4Para uma discussão mais ampla sobre a necessidade da Hermenêutica e da Exegese bíblicas, consulte as seguintes obras: Fee,Gordon D.;Stuart,Douglas.Entendes o que lês?:Um guia para entender a bíblia com o auxílio da exegese e da hermenêutica.São Paulo:Vida Nova,1984.pgs.13-27.Fee e Stuart discutem sobre “A Necessidade de Interpretação” técnica do texto bíblico;SILVA,Moisés.Quem precisa de hermenêutica?.In: KAISER,Walter C.Jr.;SILVA,Moisés.Introdução à hermenêutica bíblica.São Paulo:Cultura Cristã,2002.pgs.13-23. Moisés Silva destaca a importância da hermenêutica/exegese de conformidade com a natureza “humana” das Escrituras;VIRKLER,Henry A.Hermenêutica:Princípios e processos de interpretação bíblica.São Paulo:Vida,1987.pgs.9-33.Henry Virkler busca demonstrar o que ele chama de “base teorética e bíblica da necessidade da hermenêutica”.

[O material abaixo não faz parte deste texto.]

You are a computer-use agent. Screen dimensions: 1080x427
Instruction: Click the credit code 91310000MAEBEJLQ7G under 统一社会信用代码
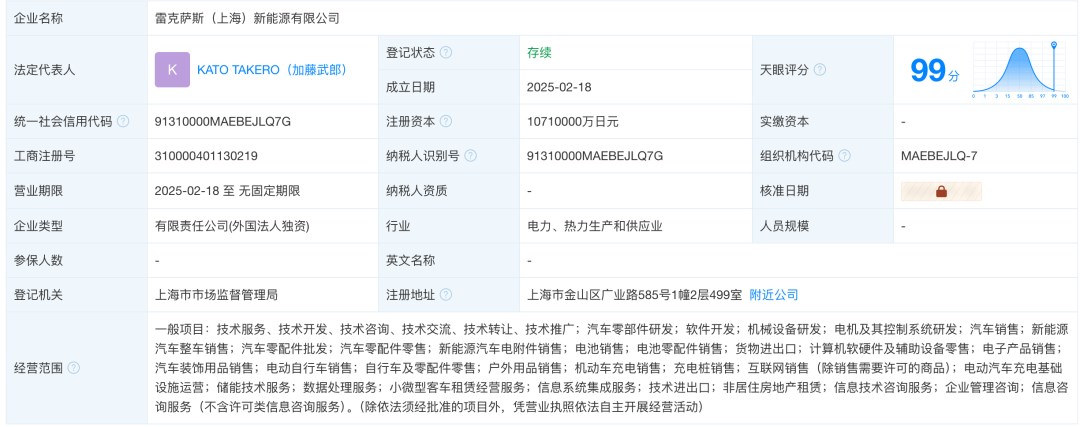coord(223,122)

5O autor desse texto não ignora que mesmo a exegese bíblica científica, com todos os seus resultantes desenvolvimentos, não pode, nem tem podido resolver todos os problemas relacionados à interpretação bíblica. Na verdade, ainda há problemas complexos e “insolúveis” em alguns aspectos da interpretação, como, por exemplo, o problema da contextualização, da subjetividade do leitor/intérprete, das limitações de dados históricos sobre personagens, povos, comunidades e acontecimentos da Bíblia, a cronologia, a intenção autoral,etc.